*OBJECTIVE*
Extract, word for word, the lines of the listing below that run from the line containing "Viewport: 800px width, 600px height." through the last line of the listing. Leave the pictures out of your answer.

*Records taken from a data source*
____

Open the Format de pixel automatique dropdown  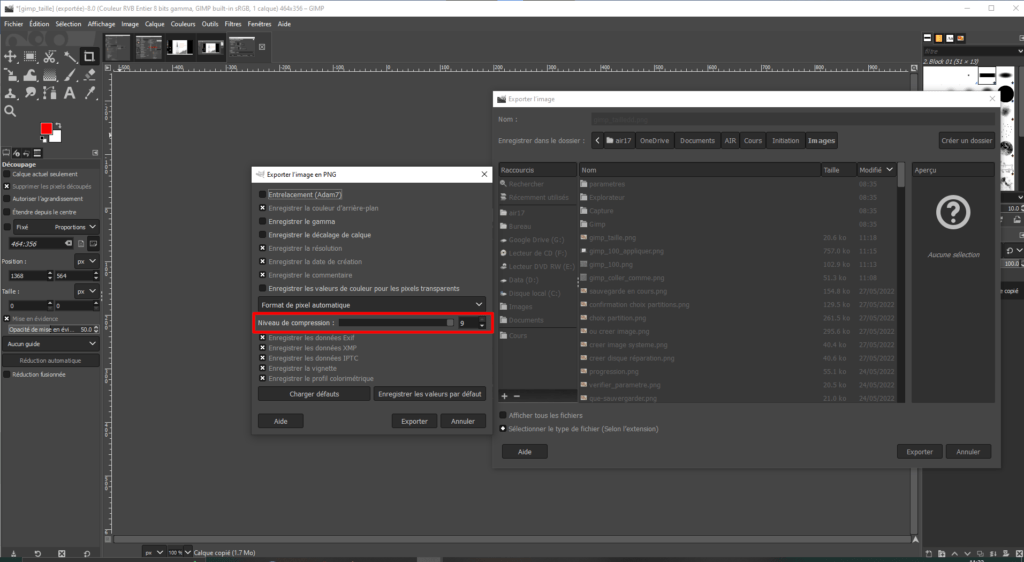coord(371,304)
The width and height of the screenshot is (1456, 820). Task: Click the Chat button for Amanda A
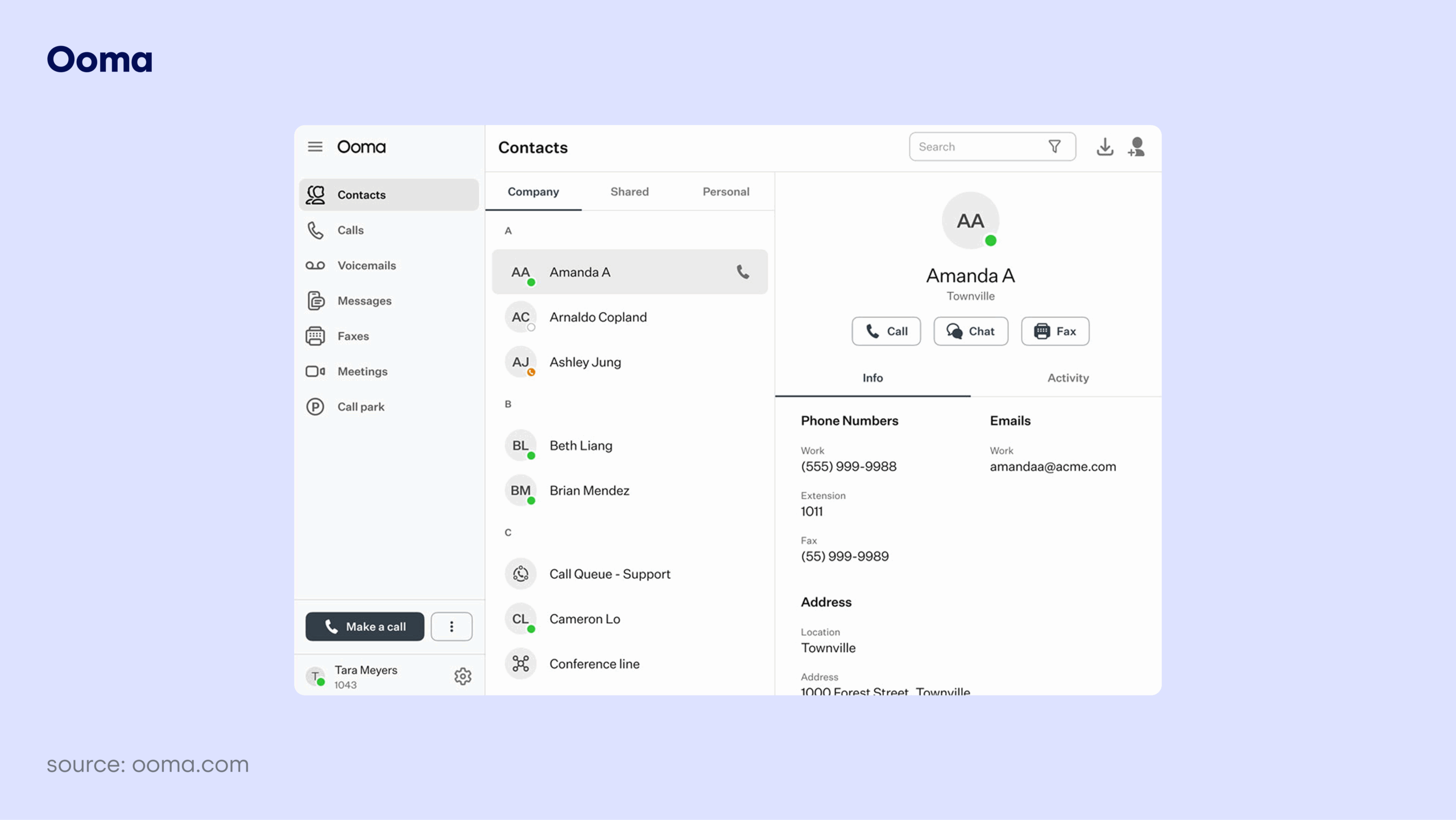pos(970,331)
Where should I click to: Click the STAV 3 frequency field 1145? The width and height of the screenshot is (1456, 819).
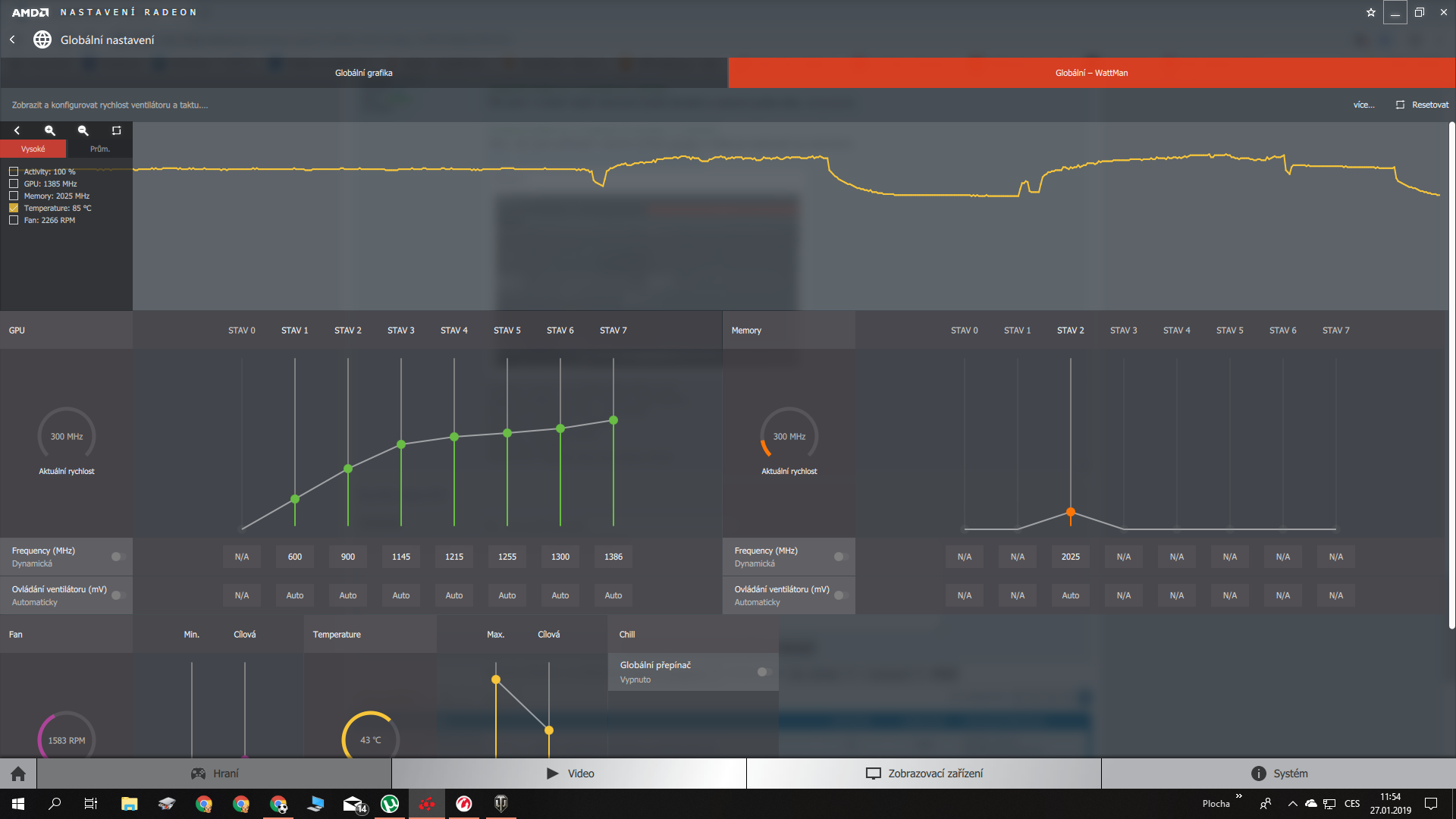pos(401,557)
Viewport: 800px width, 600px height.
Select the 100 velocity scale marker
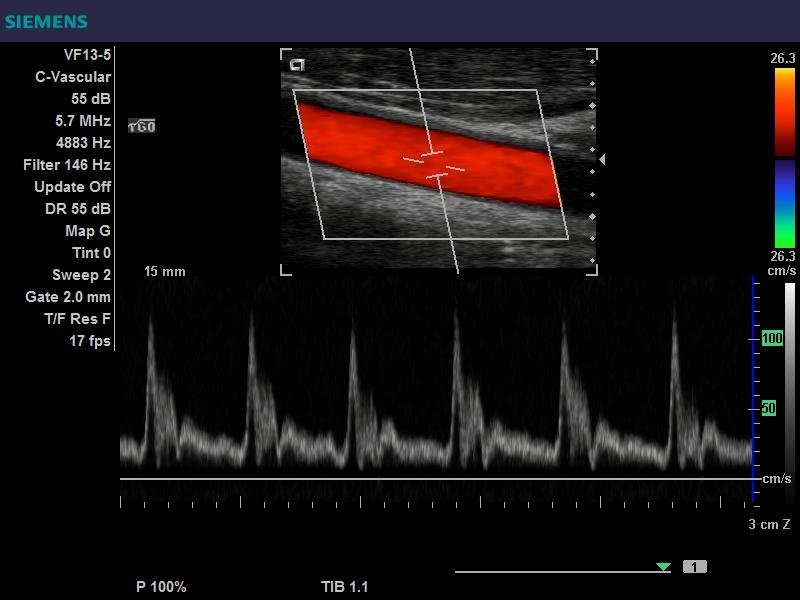pos(771,339)
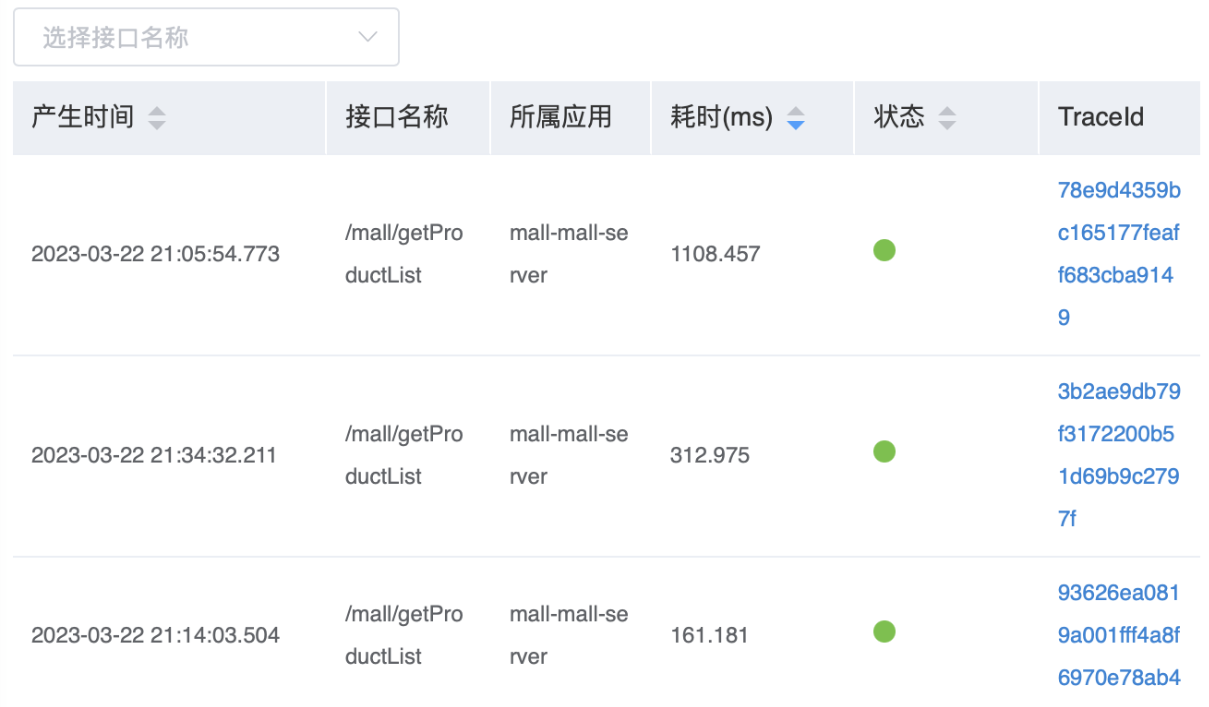This screenshot has width=1209, height=707.
Task: Open the 选择接口名称 dropdown
Action: point(205,38)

____

*COMPLETED EXERCISE*
Viewport: 800px width, 600px height.
Select the 100 velocity scale marker
pos(771,339)
This screenshot has width=1209, height=707.
Task: Open the 选择接口名称 dropdown
Action: point(205,38)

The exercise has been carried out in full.